Le procès de participants présumés au meurtre de la journaliste russe Anna Politkovskaïa s'est poursuivi à huis clos mercredi, sur décision du juge, au grand dam de la famille et de son journal qui craignent que la lumière ne soit jamais faite sur cette affaire.

Les quatre prévenus, des seconds couteaux accusés de complicité dans l'organisation du crime, ont dans la foulée plaidé non coupable, a annoncé la défense. Comme auparavant, le commanditaire n'est pas identifié, tandis que le tueur court toujours.

«Désormais le procès se déroulera à huis clos (...) Il en va de la sécurité des participants au procès et de leurs proches», a déclaré le juge, Evguéni Zoubov, revenant ainsi sur sa décision initiale prise lundi à l'ouverture du procès au tribunal militaire de Moscou.

Les proches d'Anna Politkovskaïa réclamaient pour leur part un procès public pour assurer le maximum de publicité aux audiences, de nombreuses zones d'ombre demeurant et le risque de ne jamais voir l'enquête aboutir restant grand.

«Bien sûr que nous n'aimons pas le huis clos, c'est mauvais. Il n'y a rien de mal à avoir des journalistes ici», a déclaré le fils de la victime, Ilia Politkovski.

«Je pense que ce procès aurait dû être public, comme tous les procès, et parce qu'Anna Politkovskaïa était un personnage public et que le public devrait connaître les circonstances de sa mort», a ajouté l'avocate de la famille, Karinna Moskalenko.

Le rédacteur en chef du bihebdomadaire Novaïa Gazeta pour lequel Anna Politkovskaïa travaillait, Dmitri Mouratov, a qualifié de «honte» la décision du tribunal. «C'est une décision de couloir, prise en petit comité. C'est terrible», a-t-il dit.

«Nous aurons notre (propre) procès dans les pages du journal. Une telle décision a été prise parce que les jurés refusaient de siéger en présence de la presse. Il n'y avait aucune menace», a affirmé M. Mouratov sur les ondes de la radio L'Echo de Moscou.

La journaliste, une des rares à avoir continué à couvrir le conflit en Tchétchénie au début des années 2000 et à dénoncer les atteintes aux droits de l'Homme en Russie, a été assassinée le 7 octobre 2006 dans le hall de son immeuble à Moscou.

Plusieurs pistes ont alors été évoquées, d'une vengeance tchétchène au meurtre politique commandité par un clan au pouvoir contre un autre à un moment où la question de la succession de Vladimir Poutine au Kremlin se posait, à un an de la présidentielle.
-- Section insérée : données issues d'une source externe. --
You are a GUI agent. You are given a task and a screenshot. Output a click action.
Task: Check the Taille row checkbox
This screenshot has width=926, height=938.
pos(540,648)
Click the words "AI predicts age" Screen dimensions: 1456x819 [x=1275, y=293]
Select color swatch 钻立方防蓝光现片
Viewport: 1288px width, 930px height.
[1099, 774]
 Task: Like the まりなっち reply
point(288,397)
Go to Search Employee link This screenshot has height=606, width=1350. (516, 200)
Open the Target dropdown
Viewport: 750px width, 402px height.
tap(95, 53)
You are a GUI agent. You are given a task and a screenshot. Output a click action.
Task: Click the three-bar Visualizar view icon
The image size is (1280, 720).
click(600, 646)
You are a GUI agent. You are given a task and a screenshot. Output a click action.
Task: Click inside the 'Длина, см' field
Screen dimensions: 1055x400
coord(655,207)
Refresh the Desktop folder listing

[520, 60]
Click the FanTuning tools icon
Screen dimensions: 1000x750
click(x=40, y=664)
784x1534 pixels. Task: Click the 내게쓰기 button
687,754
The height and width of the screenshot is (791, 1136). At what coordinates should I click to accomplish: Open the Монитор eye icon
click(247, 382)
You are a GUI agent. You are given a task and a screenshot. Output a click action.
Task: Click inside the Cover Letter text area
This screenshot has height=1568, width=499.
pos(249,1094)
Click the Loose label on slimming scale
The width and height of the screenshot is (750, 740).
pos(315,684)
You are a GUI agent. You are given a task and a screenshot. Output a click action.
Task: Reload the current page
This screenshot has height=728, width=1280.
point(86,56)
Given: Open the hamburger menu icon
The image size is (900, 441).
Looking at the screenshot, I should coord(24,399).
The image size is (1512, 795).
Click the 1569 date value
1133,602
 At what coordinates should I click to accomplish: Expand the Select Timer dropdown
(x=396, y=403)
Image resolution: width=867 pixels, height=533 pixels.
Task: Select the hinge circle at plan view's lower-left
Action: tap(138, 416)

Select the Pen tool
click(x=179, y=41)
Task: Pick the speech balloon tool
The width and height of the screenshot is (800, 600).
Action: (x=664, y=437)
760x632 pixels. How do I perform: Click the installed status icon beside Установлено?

Symbole troublant supplémentaire, le crime a été commis le jour de l'anniversaire de Vladimir Poutine.

Outre un agent du FSB (services de la sécurité intérieure), Pavel Riagouzov, soupçonné d'avoir fourni l'adresse de la journaliste, deux frères tchétchènes, Djabraïl et Ibraguim Makhmoudov, comparaissent pour avoir organisé la surveillance de la victime ainsi qu'un membre de la police criminelle, Sergueï Khadjikourbanov.

«Tous les quatre ont plaidé non coupable», a déclaré à l'AFP Mourad Moussaïev, avocat de Djabraïl Makhmoudov.

Le procureur a commencé mercredi à lire l'acte d'accusation.

«Il n'y a eu aucune surprise. Il a été dit que les deux frères étaient près du lieu du crime avec le tueur présumé, Roustam Makhmoudov (troisième frère Makhmoudov) et on a montré les liens entre eux au moyen d'appels téléphoniques», a raconté Me Moskalenko à l'AFP.

«Khadjikourbanov est accusé d'avoir organisé le meurtre et d'avoir fourni l'arme», a-t-elle ajouté.

Le procès se déroule dans un tribunal militaire en raison de l'appartenance d'un des accusés au FSB.

Le rédacteur en chef de Novaïa Gazeta a à plusieurs reprises montré du doigt ce dernier, estimant que des agents des services de sécurité avaient «organisé» et «coordonné» le meurtre.